Qualche giorno dopo incontrai il proprietario del ristorante amico di Alice, a cui lei aveva già parlato. Scoprii che si era già informato presso il ristorante da cui mi ero licenziata per sapere qualcosa sul mio lavoro, dato che in effetti non avevo un gran curriculum, parlò un po’ con me e decise di prendermi in prova per la settimana successiva. Il ristorante era un ambiente piacevole, e di sicuro stavolta avevo un capo meno presuntuoso. La gestione era un po’ più familiare rispetto al mio vecchio posto di lavoro, non c’erano stupide tensioni tra colleghi e la moglie del proprietario, che gestiva il locale insieme al marito e lavorava in cucina, era sempre molto rilassata e si divertiva raccontandoci e facendosi raccontare le strane richieste di piatti particolari fatte a volte dai clienti. Il periodo di prova andò bene, a quanto pareva, perché il capo sembrava abbastanza soddisfatto e dopo un po’ mi assunse con regolare contratto e con tanta mia soddisfazione e felicità.
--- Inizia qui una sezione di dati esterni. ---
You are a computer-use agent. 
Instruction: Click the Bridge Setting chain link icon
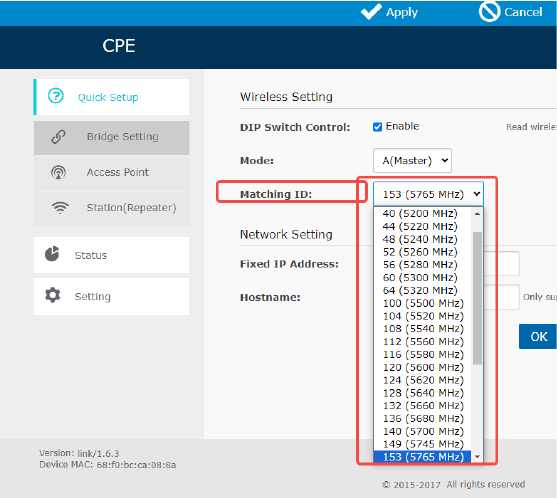(x=58, y=136)
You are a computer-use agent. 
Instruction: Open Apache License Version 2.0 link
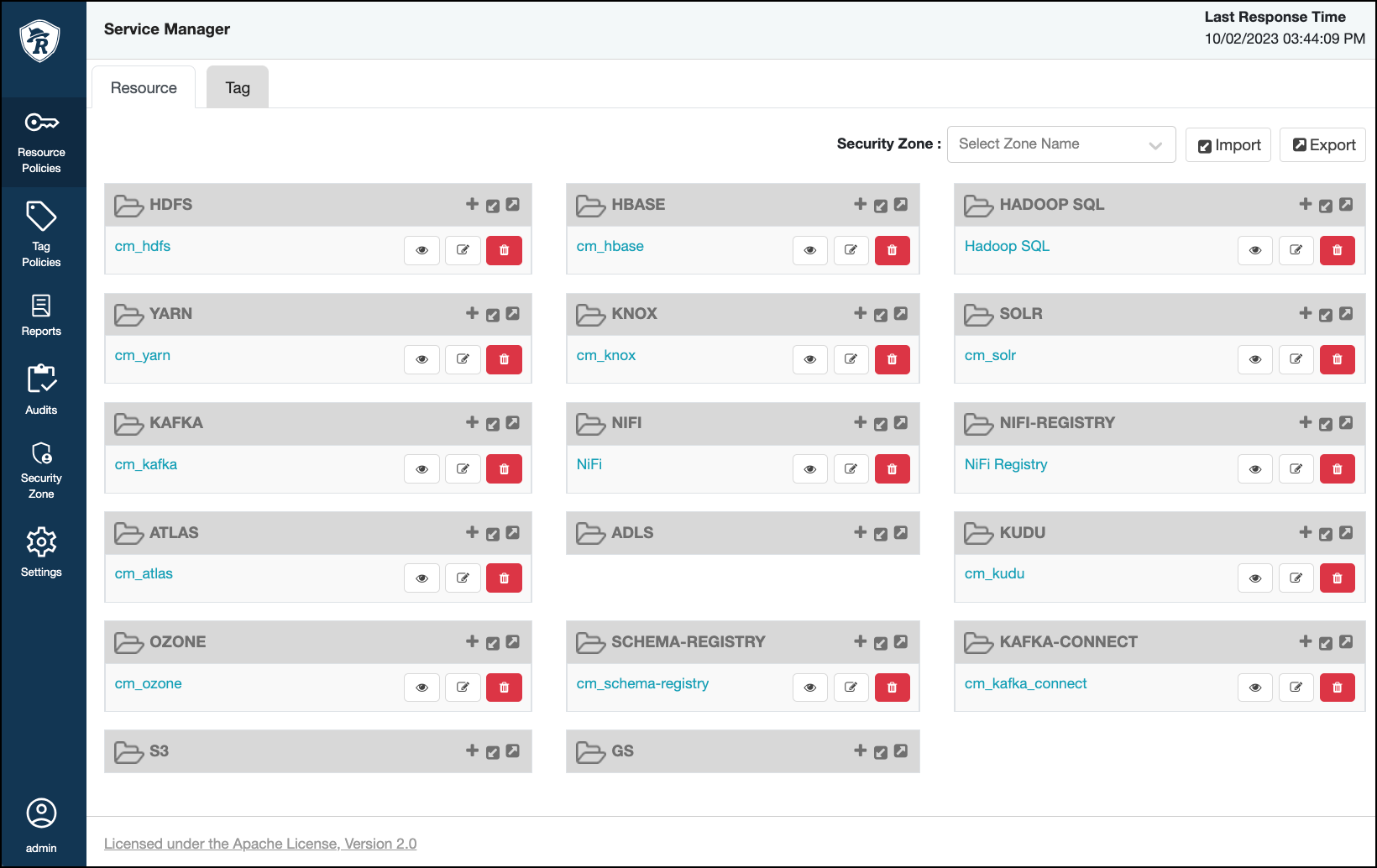click(x=260, y=844)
Sì, ero felice, perché io e Daniele stavamo ancora insieme, ed ero sempre più rassicurata dalla convinzione di voler stare con lui, non avendo più avuto alcun tentennamento. Non avevo ancora dimenticato la piccola “crisi” avuta al nostro primo appuntamento, quando ormai invece credevo di essermi ripresa, ma stavolta sembrava davvero essere passato tutto, ed ero sempre più legata a Daniele. Ero forse per la prima volta in vita mia decisa e fiduciosa, praticamente certa che sarebbe andato tutto bene.